大阪府三島地域では、西の茨木市にある太田茶臼山古墳(下の写真)と双璧です。
なお、太田茶臼山古墳は、宮内庁により第26代継体天皇の陵に治定されている古墳です。
ただ、築造時期は5世紀中頃で継体天皇陵の没年よりもかなり前で、現在ではその治定に疑問符がついています。
また、宮内庁の管理下にあるため、墳丘内に立ち入っての調査などは認められていません。
これに対して、今城塚古墳は、宮内庁の管理から外れていることが逆に幸いし、これまでに何度も発掘調査が行われました。
その結果、こちらの築造時期は、継体天皇の没年に近い6世紀前半と判明。
また、石棺や装飾品、埴輪などが多数出土し、古の大王(天皇)の陵墓である可能性が高くなりました。
現在では、今城塚古墳が、真の継体天皇陵であるという説が有力になっています。
今城塚古墳の見どころ
現在、今城塚古墳は国の史跡に指定されています。
また、古墳周辺は、「今城塚古墳公園」として整備されています。
墳丘を中心としたその開放的な空間には、遊歩道や芝生広場もあり。

課題 1 => 上の抜粋文の要点を2文でまとめてください。
課題 2 => 上の抜粋文から、「その結果、こちらの築造時期は、継体天皇の没年に近い6世紀前半と判明。」で始まり「墳丘を中心としたその開放的な空間には、遊歩道や芝生広場もあり。」で終わる部分を一字一句変えずに抜き出してください。

データ内容 =>
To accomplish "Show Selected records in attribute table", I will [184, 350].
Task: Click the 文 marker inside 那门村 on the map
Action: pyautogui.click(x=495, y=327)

正解 1 => 太田茶臼山古墳は宮内庁により継体天皇陵に治定されていますが、築造時期が5世紀中頃で没年よりかなり前のため疑問視されており、墳丘内の調査も認められていません。一方、宮内庁の管理外にある今城塚古墳では何度も発掘調査が行われ、6世紀前半の築造と判明して多数の出土品もあることから真の継体天皇陵とする説が有力になっており、現在は国の史跡に指定され公園として整備されています。

正解 2 =>
その結果、こちらの築造時期は、継体天皇の没年に近い6世紀前半と判明。
また、石棺や装飾品、埴輪などが多数出土し、古の大王(天皇)の陵墓である可能性が高くなりました。
現在では、今城塚古墳が、真の継体天皇陵であるという説が有力になっています。
今城塚古墳の見どころ
現在、今城塚古墳は国の史跡に指定されています。
また、古墳周辺は、「今城塚古墳公園」として整備されています。
墳丘を中心としたその開放的な空間には、遊歩道や芝生広場もあり。